# Comprehensive Student Data Analysis with PySpark

## Objective

Leverage PySpark to perform a thorough analysis of student performance data. This exercise covers data loading and manipulation using RDDs and DataFrames, and it culminates in building and evaluating a logistic regression model to predict student success.



## Dataset

**student_data.csv** includes:

- age: Age of the student
- study_time: Weekly study hours
- failures: Number of past class failures
- passed: Course outcome (1: passed, 0: failed)

## Set Up

In [1]:
# !pip install pyspark

In [2]:
import pyspark

In [3]:
from pyspark.sql import SparkSession
from pyspark.sql.functions import col
from pyspark.ml.feature import VectorAssembler
from pyspark.ml.classification import LogisticRegression
from pyspark.ml.evaluation import BinaryClassificationEvaluator, MulticlassClassificationEvaluator
from pyspark.ml import Pipeline

spark = SparkSession.builder.appName("Student Data Analysis").getOrCreate()

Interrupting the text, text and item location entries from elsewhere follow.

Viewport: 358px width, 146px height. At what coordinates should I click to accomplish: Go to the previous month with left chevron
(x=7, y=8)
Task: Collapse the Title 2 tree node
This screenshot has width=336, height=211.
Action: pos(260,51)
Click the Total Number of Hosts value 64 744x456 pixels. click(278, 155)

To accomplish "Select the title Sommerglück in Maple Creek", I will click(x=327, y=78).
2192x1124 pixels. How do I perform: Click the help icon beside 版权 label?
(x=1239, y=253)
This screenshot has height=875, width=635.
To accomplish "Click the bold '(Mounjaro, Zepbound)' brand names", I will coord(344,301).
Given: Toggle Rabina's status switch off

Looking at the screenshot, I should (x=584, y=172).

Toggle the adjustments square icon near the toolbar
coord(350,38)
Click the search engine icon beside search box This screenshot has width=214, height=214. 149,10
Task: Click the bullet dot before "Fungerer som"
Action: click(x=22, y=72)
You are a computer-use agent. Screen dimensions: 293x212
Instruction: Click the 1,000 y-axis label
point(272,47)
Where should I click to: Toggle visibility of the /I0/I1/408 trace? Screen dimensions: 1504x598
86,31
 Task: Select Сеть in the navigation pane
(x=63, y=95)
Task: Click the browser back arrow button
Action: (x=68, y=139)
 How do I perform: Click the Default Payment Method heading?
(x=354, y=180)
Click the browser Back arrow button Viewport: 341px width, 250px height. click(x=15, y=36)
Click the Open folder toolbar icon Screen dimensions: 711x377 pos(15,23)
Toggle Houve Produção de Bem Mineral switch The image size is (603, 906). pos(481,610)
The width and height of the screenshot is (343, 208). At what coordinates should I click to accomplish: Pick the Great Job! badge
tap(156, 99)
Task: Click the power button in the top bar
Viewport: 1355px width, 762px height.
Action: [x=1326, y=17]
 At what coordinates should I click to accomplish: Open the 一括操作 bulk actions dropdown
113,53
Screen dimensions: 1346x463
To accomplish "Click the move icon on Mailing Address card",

24/04/08 08:59:30 WARN Utils: Your hostname, codespaces-f38966 resolves to a loopback address: 127.0.0.1; using 172.16.5.4 instead (on interface eth0)
24/04/08 08:59:30 WARN Utils: Set SPARK_LOCAL_IP if you need to bind to another address
Setting default log level to "WARN".
To adjust logging level use sc.setLogLevel(newLevel). For SparkR, use setLogLevel(newLevel).
24/04/08 08:59:31 WARN NativeCodeLoader: Unable to load native-hadoop library for your platform... using builtin-java classes where applicable


## Tasks

### Task 1: Resilient Distributed Dataset (RDD) Operations

1. Load student_data.csv into an RDD and remove the header.

In [4]:
from pyspark.sql import SparkSession

spark = SparkSession.builder \
    .appName("Read CSV and Remove Header") \
    .getOrCreate()


24/04/08 08:59:34 WARN SparkSession: Using an existing Spark session; only runtime SQL configurations will take effect.


In [5]:
student_data_rdd = spark.sparkContext.textFile("student_data.csv")

In [6]:
header = student_data_rdd.first()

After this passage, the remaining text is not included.